La scuola a casa

La scuola a casa

Un documentario per esplorare le conseguenze delle chiusure delle scuole durante il lock down in una piccola comunità

10/12/2020 , tempo di lettura 3 minuti

Quando non c’è stata - perché chiusa durante il primo periodo di lockdown causato dalla pandemia di Covid-19 - la scuola “è diventata un punto di riferimento”. Un apparente paradosso raccontato dal documentario “La scuola a casa”, diretto da Roberto Ronchi e Mara Corradi. 

I protagonisti sono i bambini, le famiglie, gli insegnanti e il personale scolastico di una scuola primaria del quartiere Bovisa a Milano: 25 persone di età e provenienze diverse che raccontano l’esperienza vissuta in questa situazione imprevista e fuori dall’ordinario che ha segnato la vita di tutto il mondo nel 2020.  

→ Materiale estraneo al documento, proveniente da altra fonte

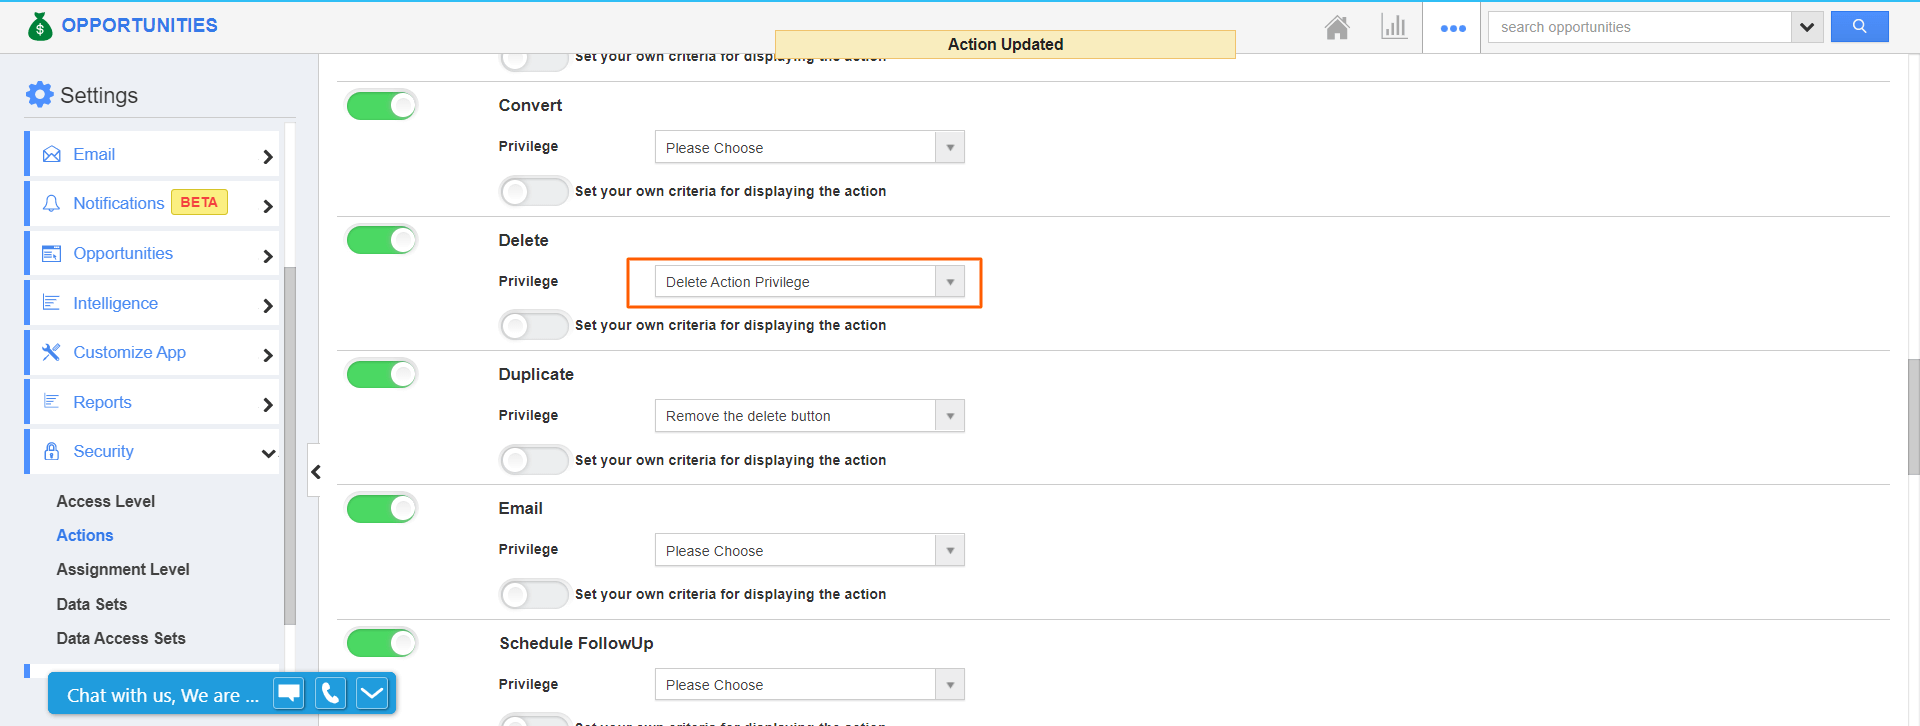Click the Opportunities money bag logo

Dall’iniziale stupore riguardo a cosa stava accadendo a febbraio, mentre ci si iniziava a rendere conto che il coronavirus non era un problema lontano, di altri, ma una questione terribilmente vicina, fino al momento in cui le persone intervistate iniziano a realizzare che cosa comporta ricreare un’educazione e una simil-quotidianità scolastica a distanza, a scoprire le difficoltà e i limiti nel metterle in pratica.  

Per tutti, il fattore comune è che, trasformata la casa in un luogo in cui si trasmette e si riceve insegnamento, la collaborazione è la chiave fondamentale per poter ricreare una forma di comunità, trovando una soluzione, una possibile via d'uscita a una crisi che minaccia, non solo la salute fisica, ma anche quella delle relazioni. 


Il ruolo della comunità

Dalle parole dei protagonisti, però, emerge l’idea di una comunità che ragiona e parla di integrazione, inclusione sociale, educazione e salute pubblica, che coglie i nessi tra tutti questi aspetti, che riconosce nella scuola un punto di riferimento per la comunità - spesso sminuito o non valorizzato, in tempi “normali”.  

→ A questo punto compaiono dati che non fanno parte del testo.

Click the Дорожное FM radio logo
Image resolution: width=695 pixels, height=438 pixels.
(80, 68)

Il documentario non mira a indagare il problema più generale delle necessità delle scuole, degli allievi e degli insegnanti di fronte alla chiusura imposta dalle ragioni sanitarie. Il risultato del lavoro è più un esempio concreto e non assoluto di come possono andare le cose in una situazione imprevista, di come le azioni, i tentativi e gli errori - come del resto sostengono saggi di ogni luogo e tempo - siano anch’essi una forma educativa e di apprendimento utile a ogni età.  

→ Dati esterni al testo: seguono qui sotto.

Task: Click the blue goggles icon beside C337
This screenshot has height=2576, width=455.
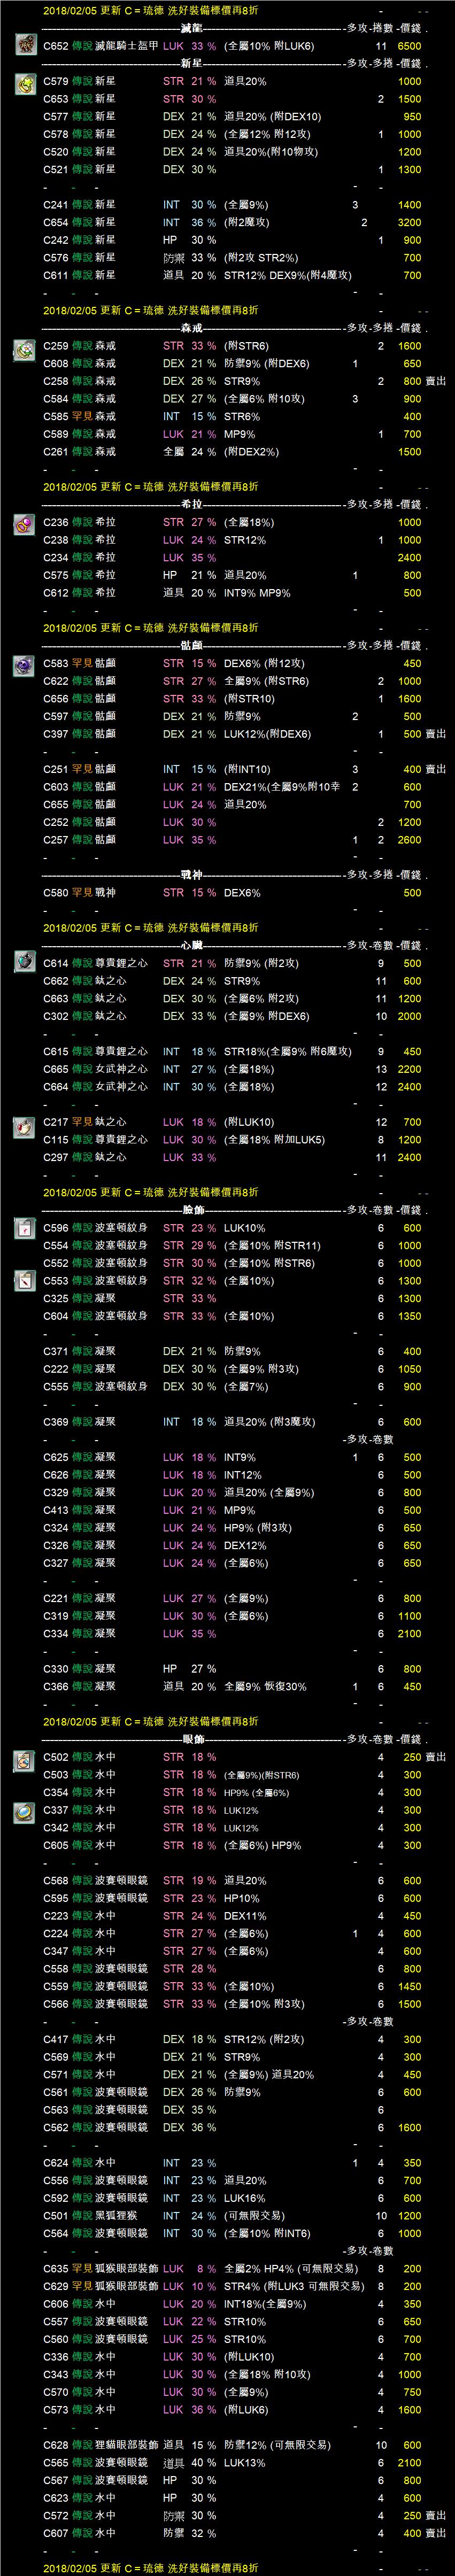Action: click(x=25, y=1812)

Di certo, associare il racconto che emerge da questo lavoro e le denunce degli stessi insegnanti sulle difficoltà e soprattutto sulle origini lontane di questi problemi, radicate nei tagli, nel personale numericamente carente, nella scarsa disponibilità di laboratori, computer e connessioni veloci fa pensare e richiede di ripensare a come debba essere una formazione attuale. Non solo badando a cosa serva agli allievi per affrontare quello che verrà nella loro vita, ma anche per dare oggi, al più presto, strumenti ai docenti per aggiornarsi, stimoli per restare sintonizzati con le generazioni che educano, per fronteggiare le sfide del loro lavoro.